DETAILED DESCRIPTION OF EMBODIMENT(S)
Functional Overview
[0021] With reference to FIG. 2, there is shown a functional block
diagram of a system 200 in which one embodiment of the present
invention may be implemented. As shown, system 200 comprises a user
interface (UI) 202, a transformation document generation mechanism
(TDGM) 204, and a transformation processor (TP) 206. The UI 202
provides a mechanism for enabling a user to interact with the other
components 204, 206 of the system 200. For purposes of the present
invention, UI 202 may be any type of user interface, including but
not limited to a simple text-based user interface and a
full-function graphical user interface. UI 202 enables a user to
provide input to, view output of, and invoke the functionality of
the TDGM 204 and the TP 206. For example, a user may use UI 202 to
invoke the TDGM 204 and to specify document generation options
thereto, and to view and edit the transformation document 212 that
is generated by the TDGM 204. Similarly, the user may use UI 202 to
invoke the TP 206, and to view the result document 216 that is
generated by the TP 206.
[0022] In response to an invocation from a user via the UI 202, the
TDGM 204 generates a transformation document 212. In one
embodiment, the TDGM 204 generates the transformation document 212
based upon a source document 208 and a target document 210. In
alternative embodiments, the TDGM 204 may generate the
transformation document 212 based solely upon the source document
208 or the target document 210. In addition, the TDGM 204 may
generate the transformation document 212 based upon multiple source
documents and/or multiple target documents. These and other
implementations are within the scope of the present invention.

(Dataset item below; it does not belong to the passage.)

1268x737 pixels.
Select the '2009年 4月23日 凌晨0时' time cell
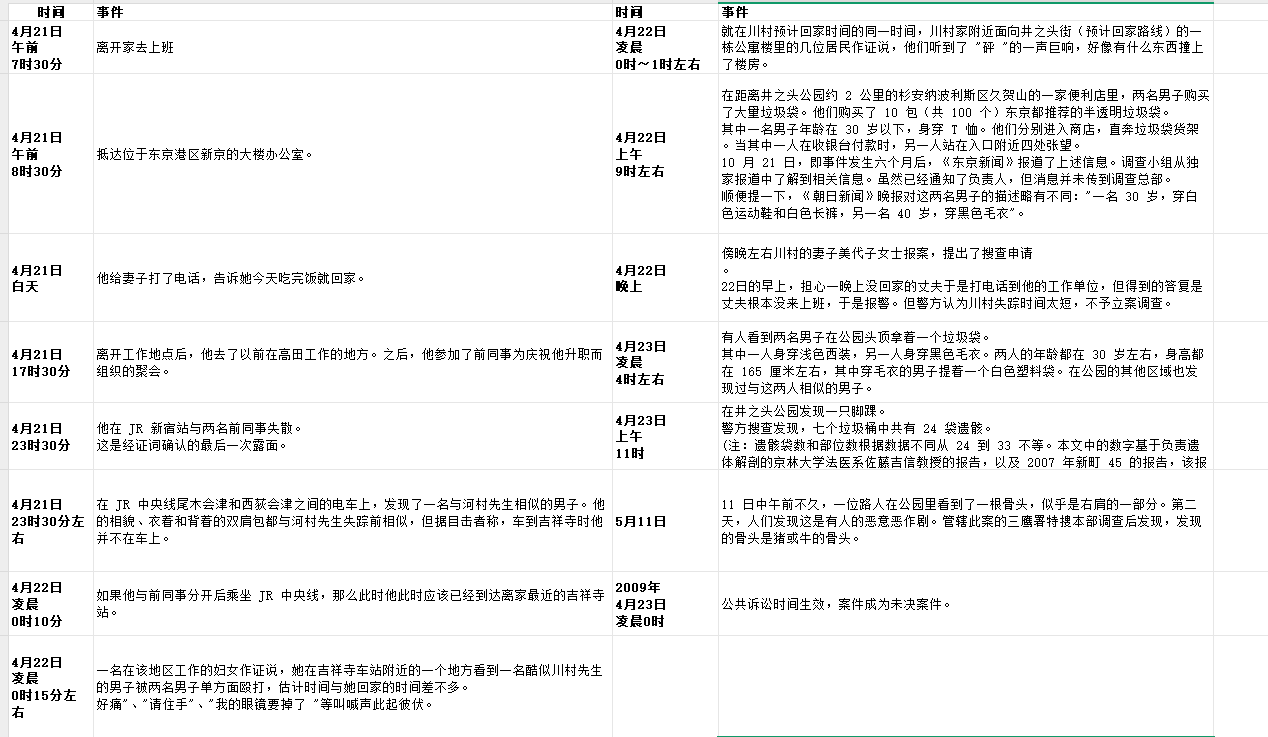664,604
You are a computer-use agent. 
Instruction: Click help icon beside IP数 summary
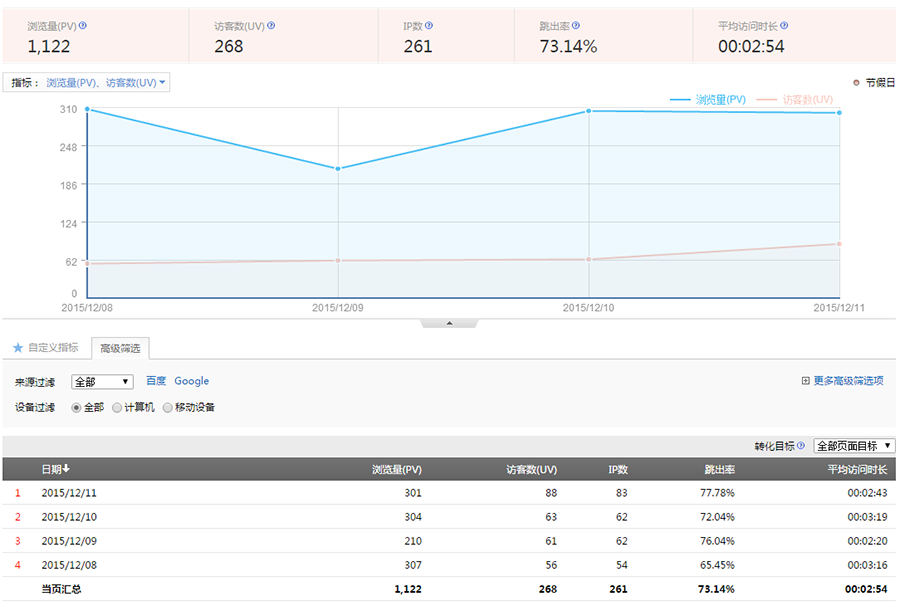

[0023] In generating the transformation document 212, the TDGM 204
in one embodiment attempts to create a document that, when
processed with the source document 208, will produce the target
document 210. Ideally, the transformation document 212 generated by
the TDGM 204 is one that, when processed with the source document
208, will give rise to an exact replica of the target document 210.

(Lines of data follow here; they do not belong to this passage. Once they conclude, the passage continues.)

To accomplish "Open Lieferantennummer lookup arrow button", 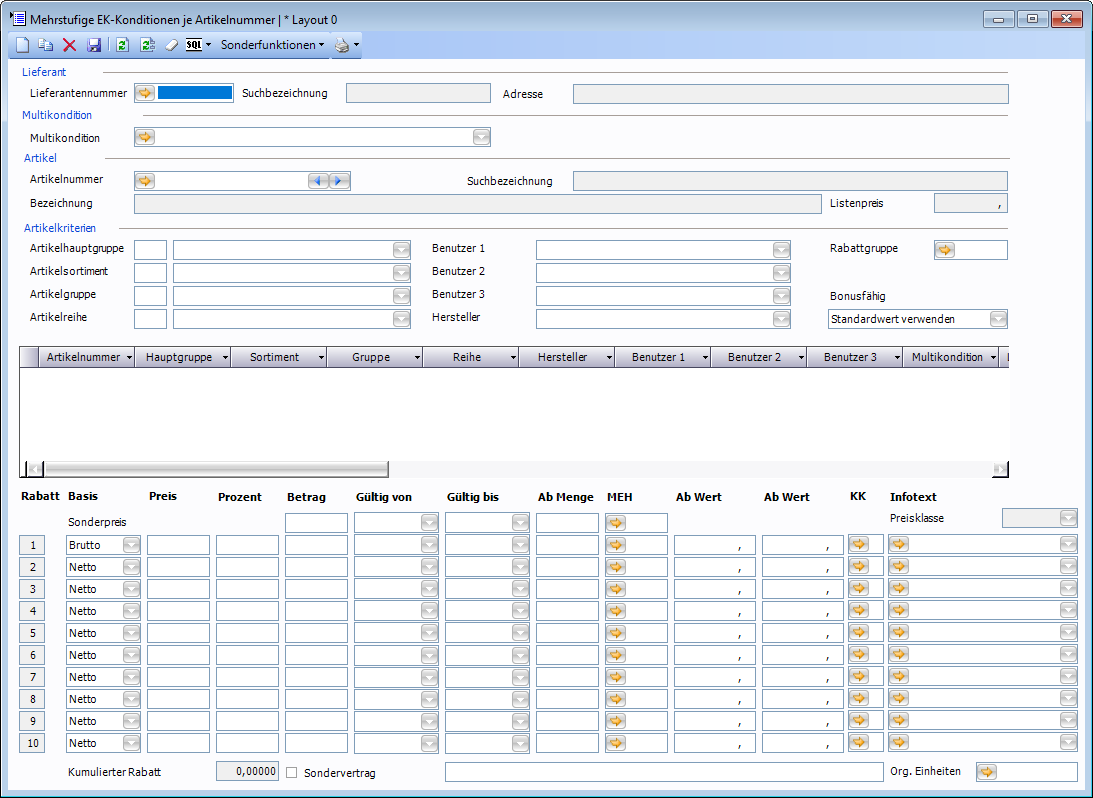I will (146, 93).
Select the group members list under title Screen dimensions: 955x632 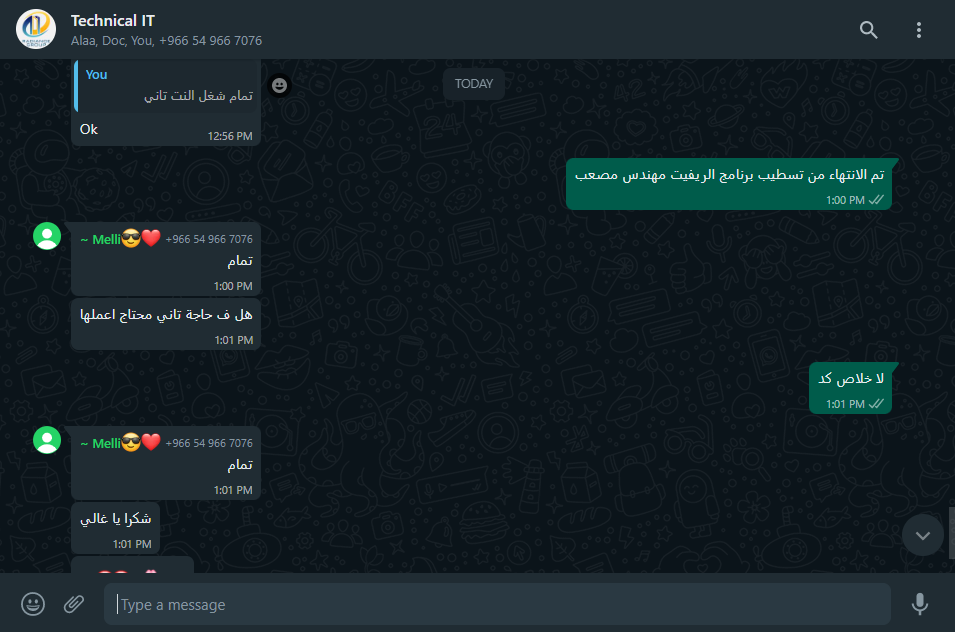pos(166,41)
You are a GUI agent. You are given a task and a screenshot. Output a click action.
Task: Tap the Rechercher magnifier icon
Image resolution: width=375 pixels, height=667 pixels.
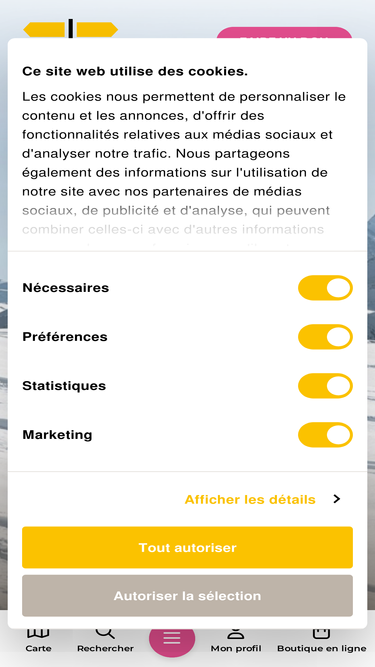[105, 633]
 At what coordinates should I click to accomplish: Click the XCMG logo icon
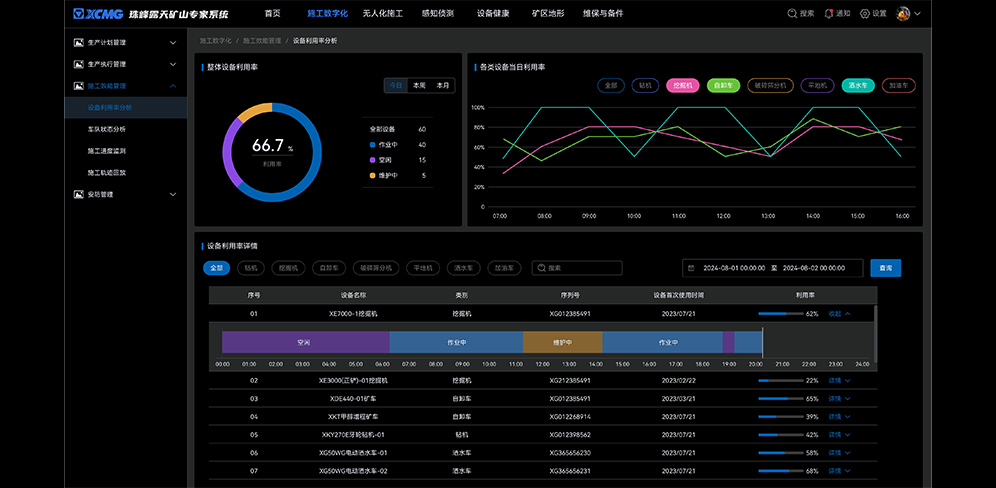pyautogui.click(x=97, y=14)
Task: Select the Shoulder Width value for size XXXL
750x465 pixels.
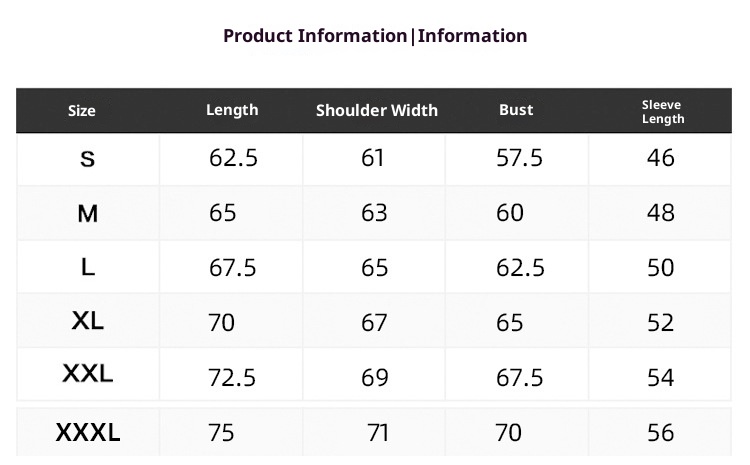Action: pos(378,433)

However, this is often not possible. In many instances, the TDGM
204 generates a transformation document 212 that, when processed
with the source document 208, gives rise to an approximation of the
target document 210. Given this transformation document 212, the
user can make further edits using the UI 202 to refine the document
212 so that when the document 212 is processed with the source
document 208, the result document is as close as possible to the
target document 210.
[0024] Once generated, the transformation document 212 may be
processed by the TP 206 in conjunction with a source document 214
to derive a result document 216. Source document 214 may be the
same document as source document 208, or it may be another document
of the same type as source document 208. One point to note
regarding transformation document 212 is that it can be used to
transform not just the source document 208 from which it was
derived but rather any number of documents that are of the same
type as source document 208. As a result, once created and tuned by
the user, the transformation document 212 may be used to transform
an entire class or batch of source documents 214. Based upon the
source document 214 and the transformation document 212, the TP 206
produces a result document 216, which represents the transformed
version of the source document 214, transformed in accordance with
the transformation document 212. If the source document 214 is the
same document as source document 208, then the result document 216
will be at least an approximation of target document 210.
BACKGROUND INFORMATION
[0025] From a conceptual standpoint, the present invention as
described herein may be applied to any type of source, target, and
transformation document written in any language. To facilitate a
complete understanding, however, the invention will be described
below with reference to a specific example. In the following
example, it will be assumed that the source document 208 and the
target document 210 are XML documents, and that the transformation
document 212 is an XSLT document. It should be noted, however, that
this example is used for illustrative purposes only, and that it
should not be construed to limit the invention in any way.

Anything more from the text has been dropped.